Given task 1 – Swap "click on" for "tap" in the rows below and write them out again with nothing else changed. Leave out the pictures.

I never ate at Windows, but I attended a few events there (including Bill Gates' roll out of Windows NT in an event called "Windows on Wall Street" - sat next to the IT director for the CIA!). I've followed the stories of some of the survivors and have been impressed with just who the people working there were. It was apparently a very interesting mix of people. I wish them well.
If banks wouldn't touch it, there's a good reason.
From someone who worked in a restaurant for seven years, I think this is a great idea. From kitchen, to wait, to bar staff, there are always very capable, knowledgeable people. Some people live and breathe the business, could do it with their eyes closed.
This is a great tribute to the lives lost perhaps a reconciliation of the dreams that died with others that day.
Banks hate to fund small and start-up business. Without private investors, many of today's successful entrepenuerships wouldn't exist.
If it wasn't for private money, you'd never see a new restaurant and there'd be a terrible shortage of folks to clean the floors and windows . . .
I love the idea, and I hope they do well! God bless them for pursuing their American dream, and for trying to bring soemthing positive out of horror.
I'll make sure I visit them on my next trip to NYC (which may be a while since I was just there a week ago). Maybe hubby can take some associates there when he's in NJ next month.
Bull. It's about money ... they want some, they're willing to work for it, and they managed to round up some folks to help with capital. Good on 'em ... I wish them success. But can the anticapitalist blather.
I wish them well.
4 Years in NYC?? and you haven't been able to do anything but odd jobs?? I'm sorry, but, if that's all you can find in that city in 4 years.. you just aren't looking.
The banks were busy giving out loans to massage parlors in Las Vegas to actually help NYers with legitimate losses.
I don't quite understand why they wouldn't be able to find jobs in other retaurants in NYC. Sure the recession deepened after 9-11, but that was four years ago. The economy has been growing quite well.
This article has an address for the restaurant on Lafayette St.
http://64.233.167.104/search?q=cache:a-h9dNtI50oJ:www.cnn.com/2005/US/01/19/wtc.restaurant.ap/+colors+restaurant&hl=en&client=firefox-a
This article made me wonder what happened to Windows on the World (and TV Food Network) chef Michael Lomonaco, who escaped death on 9/11 because he was picking up a new pair of eyeglasses. He's gone to a restaurant called Guastavinos on E. 59th. http://www.guastavinos.com/chef.asp
The cooperative is paying $21,500 a month for the space at 417 Lafayette St., about a 20-minute walk from the trade center site.
I give them all the credit and wishes for success.
We could all use a reminder that life could change unalterably is the beat of a heart.
Banks aren't charities. That's why we have banks, and, well, charities.
Sure you can fail.
Quite. See my post.
As for the rest, your post is nonresponsive nonsense based on false assumptions. Try reading what I wrote, and reading what I responded to.

Given task 2 – List every city or state named in the reader comments about the restaurant.

Entries –
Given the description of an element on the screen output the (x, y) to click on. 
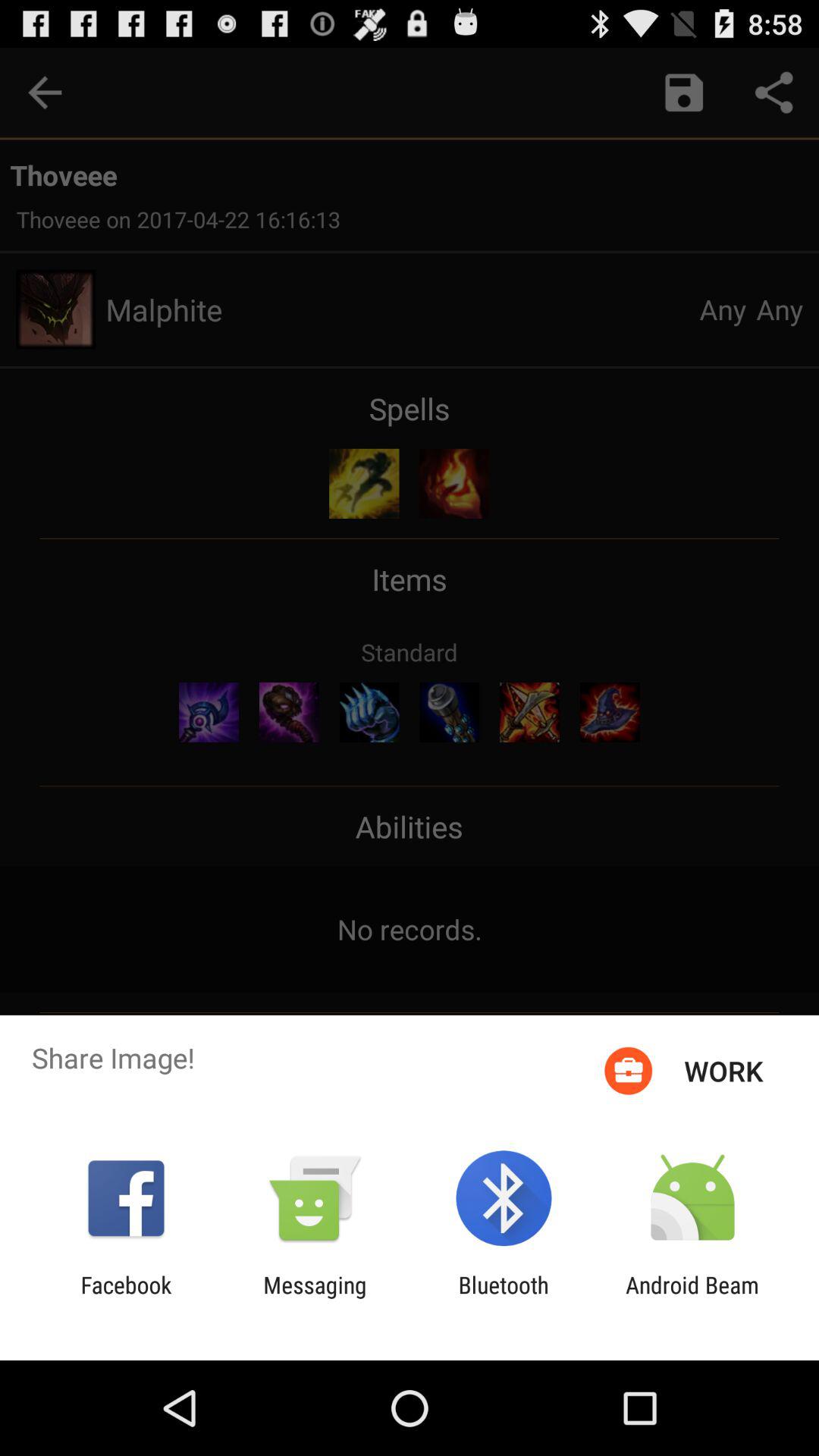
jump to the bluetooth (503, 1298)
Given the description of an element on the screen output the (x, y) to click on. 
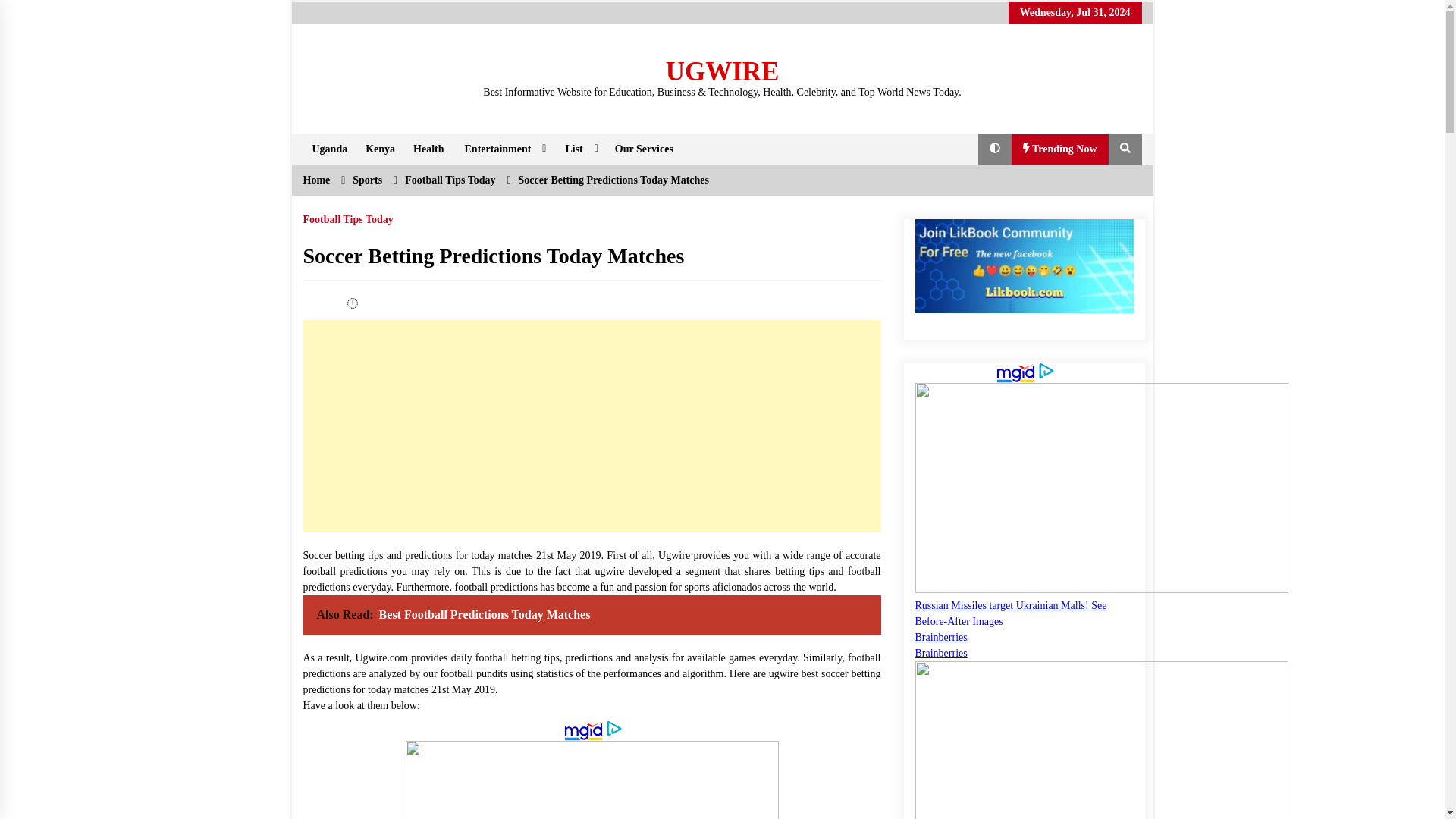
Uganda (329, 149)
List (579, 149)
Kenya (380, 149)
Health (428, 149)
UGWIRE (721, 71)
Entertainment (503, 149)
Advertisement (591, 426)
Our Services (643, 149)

Task response 1 –
Given the description of an element on the screen output the (x, y) to tap. 
jump to the bluetooth (503, 1298)
Given the description of an element on the screen output the (x, y) to tap. 
Uganda (329, 149)
List (579, 149)
Kenya (380, 149)
Health (428, 149)
UGWIRE (721, 71)
Entertainment (503, 149)
Advertisement (591, 426)
Our Services (643, 149)

Task response 2 –
NYC
NJ
Las Vegas